Maya Angelou memoir, Holocaust book are among those pulled from Naval Academy library in DEI purge

Books on the Holocaust, feminism, civil rights and racism were among the nearly 400 volumes removed from the U.S. Naval Academy’s library this week.
Books on the Holocaust, histories of feminism, civil rights and racism, and Maya Angelou’s famous autobiography, “I Know Why the Caged Bird Sings,” were among the nearly 400 volumes removed from the U.S. Naval Academy’s library this week after Defense Secretary Pete Hegseth’s office ordered the school to get rid of ones that promote diversity, equity and inclusion.
The Navy late Friday provided the list of 381 books that have been taken out of its library.

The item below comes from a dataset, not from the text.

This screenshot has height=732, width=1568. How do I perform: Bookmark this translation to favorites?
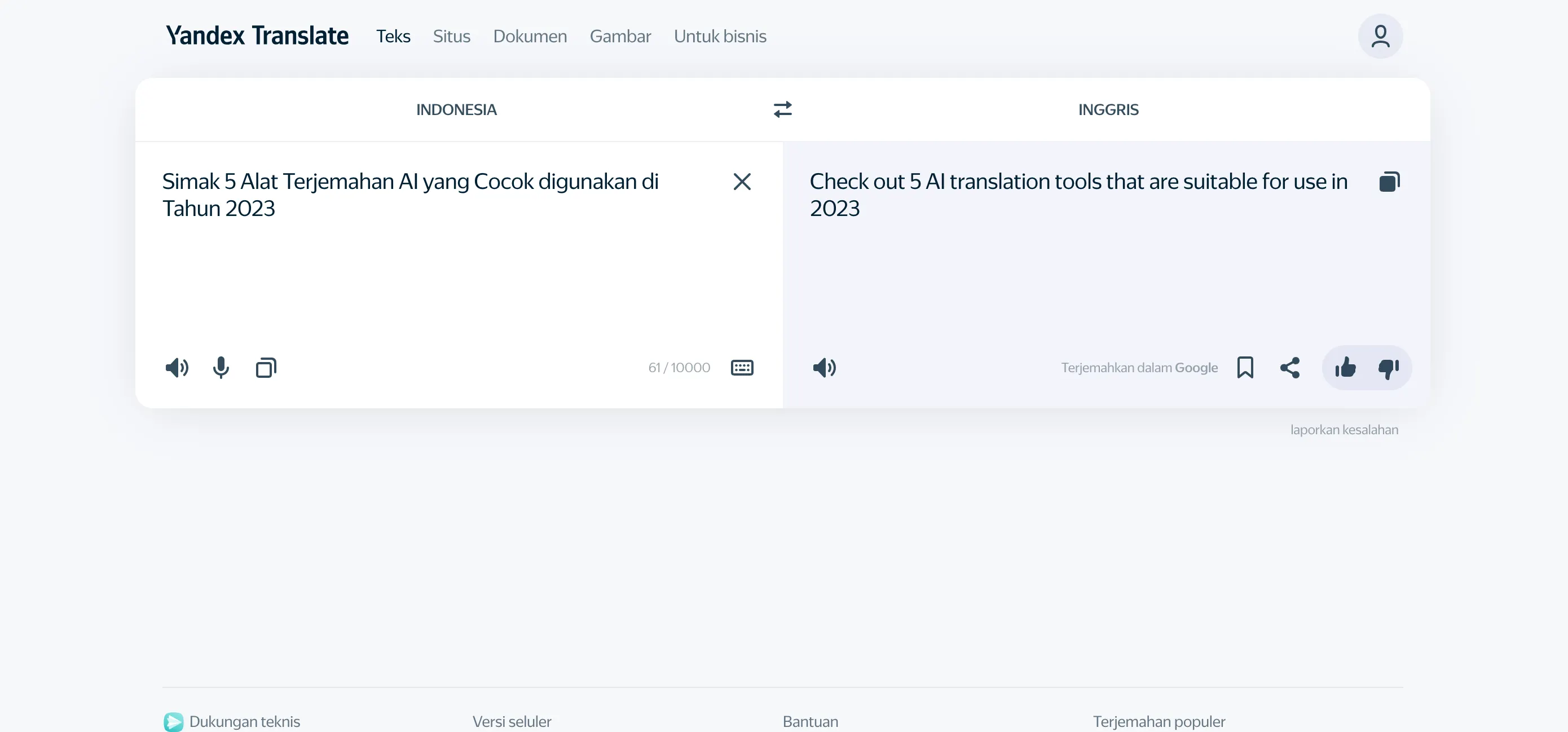(1245, 368)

The move marks another step in the Trump administration’s far-reaching effort to purge so-called DEI content from federal agencies, including policies, programs, online and social media postings and curriculum at schools.
In addition to Angelou’s award-winning tome, the list includes “Memorializing the Holocaust,” which deals with Holocaust memorials; “Half American,” about African Americans in World War II; “A Respectable Woman,” about the public roles of African American women in 19th century New York; and “Pursuing Trayvon Martin,” about the 2012 shooting of the Black 17-year-old in Florida that raised questions about racial profiling.
Other books clearly deal with subjects that have been stridently targeted by the Trump administration, including gender identity, sexuality and transgender issues. A wide array of books on race and gender were targeted, dealing with such topics as African American women poets, entertainers who wore blackface and the treatment of women in Islamic countries.
Also on the list were historical books on racism, the Ku Klux Klan and the treatment of women, gender and race in art and literature.